### [Exercise details]
Locate the line that contains "The height and width of the screenshot is (905, 1174)." in the entries below, then repeat it and every following line through the line that contains "Task: Click the closing brace of foreach", exactly, and no others.

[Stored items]

+++++

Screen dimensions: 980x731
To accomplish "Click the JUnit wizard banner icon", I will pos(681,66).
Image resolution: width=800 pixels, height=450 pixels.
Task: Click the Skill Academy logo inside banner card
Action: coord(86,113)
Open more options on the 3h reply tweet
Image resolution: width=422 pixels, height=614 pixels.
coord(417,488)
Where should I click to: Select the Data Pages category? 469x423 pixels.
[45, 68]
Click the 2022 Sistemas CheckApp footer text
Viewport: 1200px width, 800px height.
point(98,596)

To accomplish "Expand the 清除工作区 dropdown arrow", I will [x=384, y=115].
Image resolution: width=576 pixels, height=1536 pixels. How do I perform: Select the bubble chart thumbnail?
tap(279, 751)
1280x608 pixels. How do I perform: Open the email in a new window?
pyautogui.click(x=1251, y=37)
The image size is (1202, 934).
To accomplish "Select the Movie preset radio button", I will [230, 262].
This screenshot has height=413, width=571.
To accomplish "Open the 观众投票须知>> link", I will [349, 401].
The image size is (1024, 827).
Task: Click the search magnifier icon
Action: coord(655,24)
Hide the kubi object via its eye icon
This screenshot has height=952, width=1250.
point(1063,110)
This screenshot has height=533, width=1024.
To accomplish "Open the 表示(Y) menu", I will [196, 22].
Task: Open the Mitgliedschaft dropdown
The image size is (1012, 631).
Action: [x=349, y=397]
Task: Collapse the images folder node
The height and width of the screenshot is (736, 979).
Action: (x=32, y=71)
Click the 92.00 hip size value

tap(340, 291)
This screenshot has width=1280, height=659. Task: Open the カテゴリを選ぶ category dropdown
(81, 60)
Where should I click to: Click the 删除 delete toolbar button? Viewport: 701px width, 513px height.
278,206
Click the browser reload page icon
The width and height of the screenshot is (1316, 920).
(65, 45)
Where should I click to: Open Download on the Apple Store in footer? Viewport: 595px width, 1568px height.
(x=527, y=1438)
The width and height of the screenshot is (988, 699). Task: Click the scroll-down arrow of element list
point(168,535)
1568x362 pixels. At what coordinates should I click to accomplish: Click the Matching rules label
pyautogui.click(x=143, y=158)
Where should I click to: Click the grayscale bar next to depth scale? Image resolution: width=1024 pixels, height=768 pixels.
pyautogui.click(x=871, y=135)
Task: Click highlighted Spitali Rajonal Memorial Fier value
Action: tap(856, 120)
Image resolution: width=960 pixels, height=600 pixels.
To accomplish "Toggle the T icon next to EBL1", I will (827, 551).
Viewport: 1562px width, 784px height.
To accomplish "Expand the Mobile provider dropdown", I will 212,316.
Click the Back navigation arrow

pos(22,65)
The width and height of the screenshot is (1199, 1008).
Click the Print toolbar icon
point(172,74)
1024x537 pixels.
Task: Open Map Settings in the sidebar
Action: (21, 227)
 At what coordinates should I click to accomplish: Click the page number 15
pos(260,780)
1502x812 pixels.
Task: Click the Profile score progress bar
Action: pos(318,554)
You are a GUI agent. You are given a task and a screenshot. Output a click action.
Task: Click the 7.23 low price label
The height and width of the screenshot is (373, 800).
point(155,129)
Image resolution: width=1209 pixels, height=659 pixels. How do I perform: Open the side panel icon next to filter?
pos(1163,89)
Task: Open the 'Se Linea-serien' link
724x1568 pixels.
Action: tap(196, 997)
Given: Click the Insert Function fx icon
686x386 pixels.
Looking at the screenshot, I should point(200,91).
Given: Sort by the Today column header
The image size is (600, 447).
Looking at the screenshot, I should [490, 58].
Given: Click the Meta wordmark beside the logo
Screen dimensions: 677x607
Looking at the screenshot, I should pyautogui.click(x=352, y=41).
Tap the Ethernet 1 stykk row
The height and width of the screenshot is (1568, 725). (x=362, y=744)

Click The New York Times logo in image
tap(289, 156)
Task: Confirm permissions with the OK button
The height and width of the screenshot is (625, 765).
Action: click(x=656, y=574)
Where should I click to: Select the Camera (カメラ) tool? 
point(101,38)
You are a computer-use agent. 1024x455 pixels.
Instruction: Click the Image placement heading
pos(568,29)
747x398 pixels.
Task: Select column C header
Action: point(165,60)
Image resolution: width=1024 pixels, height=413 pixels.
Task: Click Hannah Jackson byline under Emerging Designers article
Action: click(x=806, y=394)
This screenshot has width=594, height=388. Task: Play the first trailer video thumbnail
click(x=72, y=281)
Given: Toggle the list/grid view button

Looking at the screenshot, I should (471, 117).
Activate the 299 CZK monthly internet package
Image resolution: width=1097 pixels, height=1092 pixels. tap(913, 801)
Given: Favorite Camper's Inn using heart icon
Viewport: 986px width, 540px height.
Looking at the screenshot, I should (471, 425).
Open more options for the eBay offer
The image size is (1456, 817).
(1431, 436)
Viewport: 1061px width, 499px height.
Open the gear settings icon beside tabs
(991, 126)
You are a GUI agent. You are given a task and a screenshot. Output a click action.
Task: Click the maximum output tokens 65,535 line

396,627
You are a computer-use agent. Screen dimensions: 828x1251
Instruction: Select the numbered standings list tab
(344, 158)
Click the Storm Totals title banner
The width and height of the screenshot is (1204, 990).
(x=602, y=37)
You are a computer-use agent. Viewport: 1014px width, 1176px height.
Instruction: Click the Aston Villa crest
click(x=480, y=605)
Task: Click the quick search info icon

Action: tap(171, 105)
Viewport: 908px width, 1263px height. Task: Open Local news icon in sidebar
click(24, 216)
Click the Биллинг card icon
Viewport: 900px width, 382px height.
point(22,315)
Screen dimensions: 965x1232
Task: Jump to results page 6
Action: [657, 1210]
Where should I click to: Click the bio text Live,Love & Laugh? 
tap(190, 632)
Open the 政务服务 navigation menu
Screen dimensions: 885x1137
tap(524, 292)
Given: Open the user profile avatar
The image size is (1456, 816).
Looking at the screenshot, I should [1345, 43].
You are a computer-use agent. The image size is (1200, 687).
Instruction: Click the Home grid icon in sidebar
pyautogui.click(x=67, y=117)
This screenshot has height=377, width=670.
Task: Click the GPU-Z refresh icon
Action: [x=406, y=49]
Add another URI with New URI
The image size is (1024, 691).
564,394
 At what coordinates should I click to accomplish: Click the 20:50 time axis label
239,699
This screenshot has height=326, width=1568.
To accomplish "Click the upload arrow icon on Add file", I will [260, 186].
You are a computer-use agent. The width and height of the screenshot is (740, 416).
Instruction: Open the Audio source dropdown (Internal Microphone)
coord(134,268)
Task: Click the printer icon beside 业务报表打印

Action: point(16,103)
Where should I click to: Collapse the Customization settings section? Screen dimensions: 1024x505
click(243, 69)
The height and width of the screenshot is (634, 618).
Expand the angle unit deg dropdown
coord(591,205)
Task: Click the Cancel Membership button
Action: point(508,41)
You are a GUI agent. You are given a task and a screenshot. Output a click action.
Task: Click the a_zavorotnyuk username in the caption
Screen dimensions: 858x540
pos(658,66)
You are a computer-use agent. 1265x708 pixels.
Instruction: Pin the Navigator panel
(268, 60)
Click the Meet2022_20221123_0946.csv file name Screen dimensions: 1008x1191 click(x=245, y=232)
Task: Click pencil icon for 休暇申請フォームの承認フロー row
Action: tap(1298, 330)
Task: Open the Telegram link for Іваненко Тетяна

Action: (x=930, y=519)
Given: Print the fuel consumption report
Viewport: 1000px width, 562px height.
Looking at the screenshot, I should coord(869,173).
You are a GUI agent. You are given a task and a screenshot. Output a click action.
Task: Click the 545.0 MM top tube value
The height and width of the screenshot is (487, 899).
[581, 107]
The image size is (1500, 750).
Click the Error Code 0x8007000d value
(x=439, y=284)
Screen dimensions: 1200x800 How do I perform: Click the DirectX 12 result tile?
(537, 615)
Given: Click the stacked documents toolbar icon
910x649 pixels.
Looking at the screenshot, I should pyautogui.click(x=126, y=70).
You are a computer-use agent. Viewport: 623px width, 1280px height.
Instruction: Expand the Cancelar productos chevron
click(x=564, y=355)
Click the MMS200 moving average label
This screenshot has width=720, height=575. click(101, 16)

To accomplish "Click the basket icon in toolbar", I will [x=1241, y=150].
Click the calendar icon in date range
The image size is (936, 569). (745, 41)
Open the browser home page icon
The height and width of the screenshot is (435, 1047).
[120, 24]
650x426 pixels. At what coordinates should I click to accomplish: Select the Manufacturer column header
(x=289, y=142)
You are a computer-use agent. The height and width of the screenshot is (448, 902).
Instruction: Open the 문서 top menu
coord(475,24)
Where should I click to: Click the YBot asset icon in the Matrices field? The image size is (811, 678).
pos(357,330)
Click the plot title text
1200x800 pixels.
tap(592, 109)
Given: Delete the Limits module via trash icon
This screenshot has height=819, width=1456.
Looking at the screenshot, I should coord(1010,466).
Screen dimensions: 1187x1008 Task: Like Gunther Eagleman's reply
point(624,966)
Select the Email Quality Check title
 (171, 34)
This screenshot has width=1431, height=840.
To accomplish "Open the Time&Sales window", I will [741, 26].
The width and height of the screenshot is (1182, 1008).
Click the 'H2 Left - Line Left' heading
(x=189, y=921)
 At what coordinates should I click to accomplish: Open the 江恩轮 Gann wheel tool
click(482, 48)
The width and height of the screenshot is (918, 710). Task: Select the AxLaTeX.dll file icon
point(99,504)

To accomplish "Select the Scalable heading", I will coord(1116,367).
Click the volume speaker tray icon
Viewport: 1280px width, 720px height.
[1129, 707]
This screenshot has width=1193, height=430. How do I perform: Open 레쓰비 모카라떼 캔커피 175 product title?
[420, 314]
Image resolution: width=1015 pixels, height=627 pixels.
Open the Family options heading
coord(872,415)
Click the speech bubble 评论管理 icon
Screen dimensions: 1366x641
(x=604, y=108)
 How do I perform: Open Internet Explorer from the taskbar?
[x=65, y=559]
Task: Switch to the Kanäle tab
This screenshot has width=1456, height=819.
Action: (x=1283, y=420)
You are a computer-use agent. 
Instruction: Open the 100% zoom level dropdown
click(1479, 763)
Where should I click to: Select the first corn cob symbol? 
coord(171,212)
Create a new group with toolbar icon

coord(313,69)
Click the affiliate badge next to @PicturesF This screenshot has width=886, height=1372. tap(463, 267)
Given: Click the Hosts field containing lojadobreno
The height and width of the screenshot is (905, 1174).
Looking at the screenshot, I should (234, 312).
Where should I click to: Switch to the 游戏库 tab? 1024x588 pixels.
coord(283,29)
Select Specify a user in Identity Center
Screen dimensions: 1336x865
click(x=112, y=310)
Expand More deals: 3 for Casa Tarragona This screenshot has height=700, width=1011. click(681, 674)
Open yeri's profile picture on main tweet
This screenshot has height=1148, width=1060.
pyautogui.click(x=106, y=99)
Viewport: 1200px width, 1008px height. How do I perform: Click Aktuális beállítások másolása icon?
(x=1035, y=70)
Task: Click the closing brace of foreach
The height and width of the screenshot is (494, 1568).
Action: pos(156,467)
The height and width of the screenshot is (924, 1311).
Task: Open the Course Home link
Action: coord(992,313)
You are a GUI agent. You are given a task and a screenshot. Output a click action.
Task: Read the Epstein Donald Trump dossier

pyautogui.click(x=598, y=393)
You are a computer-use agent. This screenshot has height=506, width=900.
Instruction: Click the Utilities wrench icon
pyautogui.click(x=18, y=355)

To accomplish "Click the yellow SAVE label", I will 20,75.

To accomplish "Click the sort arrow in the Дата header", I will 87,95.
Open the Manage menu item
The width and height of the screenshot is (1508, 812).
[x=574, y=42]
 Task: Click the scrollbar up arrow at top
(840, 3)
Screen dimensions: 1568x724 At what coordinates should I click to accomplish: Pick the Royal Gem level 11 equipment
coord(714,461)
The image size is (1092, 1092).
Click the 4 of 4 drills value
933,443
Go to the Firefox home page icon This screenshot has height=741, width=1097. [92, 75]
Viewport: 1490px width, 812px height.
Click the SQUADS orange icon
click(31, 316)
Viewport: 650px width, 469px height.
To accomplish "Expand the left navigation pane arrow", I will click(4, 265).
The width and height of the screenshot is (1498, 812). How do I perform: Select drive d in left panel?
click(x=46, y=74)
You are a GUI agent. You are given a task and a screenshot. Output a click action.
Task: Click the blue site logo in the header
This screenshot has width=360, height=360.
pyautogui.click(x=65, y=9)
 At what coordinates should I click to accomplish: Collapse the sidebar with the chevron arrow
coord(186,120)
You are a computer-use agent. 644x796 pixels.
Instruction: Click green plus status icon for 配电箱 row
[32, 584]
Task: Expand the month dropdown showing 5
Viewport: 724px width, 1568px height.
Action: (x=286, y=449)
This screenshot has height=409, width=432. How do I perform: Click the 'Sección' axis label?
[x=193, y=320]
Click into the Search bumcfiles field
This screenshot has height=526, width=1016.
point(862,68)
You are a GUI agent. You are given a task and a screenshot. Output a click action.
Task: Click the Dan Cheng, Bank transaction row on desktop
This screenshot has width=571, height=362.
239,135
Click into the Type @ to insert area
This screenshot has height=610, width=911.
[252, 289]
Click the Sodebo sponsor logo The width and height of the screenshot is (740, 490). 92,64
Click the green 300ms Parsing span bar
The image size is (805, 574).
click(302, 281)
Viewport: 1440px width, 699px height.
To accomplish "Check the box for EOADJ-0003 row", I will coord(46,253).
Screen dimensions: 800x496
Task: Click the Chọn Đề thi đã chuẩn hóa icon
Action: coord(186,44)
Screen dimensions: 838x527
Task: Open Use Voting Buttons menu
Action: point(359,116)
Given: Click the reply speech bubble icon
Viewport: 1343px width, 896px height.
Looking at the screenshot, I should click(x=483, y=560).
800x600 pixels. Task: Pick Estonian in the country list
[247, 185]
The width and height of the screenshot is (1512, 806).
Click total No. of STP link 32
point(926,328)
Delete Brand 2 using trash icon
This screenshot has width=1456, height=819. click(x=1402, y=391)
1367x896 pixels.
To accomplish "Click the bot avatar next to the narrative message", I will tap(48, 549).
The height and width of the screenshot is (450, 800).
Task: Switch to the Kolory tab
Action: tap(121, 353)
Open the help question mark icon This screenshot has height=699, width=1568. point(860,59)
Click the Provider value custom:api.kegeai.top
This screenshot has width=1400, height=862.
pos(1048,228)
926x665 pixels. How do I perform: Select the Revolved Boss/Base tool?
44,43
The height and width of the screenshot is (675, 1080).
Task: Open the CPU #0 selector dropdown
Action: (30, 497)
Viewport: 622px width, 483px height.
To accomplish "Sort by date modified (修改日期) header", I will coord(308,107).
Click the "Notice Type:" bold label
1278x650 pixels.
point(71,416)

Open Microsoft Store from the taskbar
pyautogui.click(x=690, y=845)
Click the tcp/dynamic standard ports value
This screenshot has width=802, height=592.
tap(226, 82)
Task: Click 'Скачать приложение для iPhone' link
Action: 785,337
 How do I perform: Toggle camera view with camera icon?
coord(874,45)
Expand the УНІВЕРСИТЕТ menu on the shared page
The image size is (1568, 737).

+++++

### [Result]
The height and width of the screenshot is (905, 1174).
Looking at the screenshot, I should (234, 312).
Where should I click to: Switch to the 游戏库 tab? 1024x588 pixels.
coord(283,29)
Select Specify a user in Identity Center
Screen dimensions: 1336x865
click(x=112, y=310)
Expand More deals: 3 for Casa Tarragona This screenshot has height=700, width=1011. click(681, 674)
Open yeri's profile picture on main tweet
This screenshot has height=1148, width=1060.
pyautogui.click(x=106, y=99)
Viewport: 1200px width, 1008px height. How do I perform: Click Aktuális beállítások másolása icon?
(x=1035, y=70)
Task: Click the closing brace of foreach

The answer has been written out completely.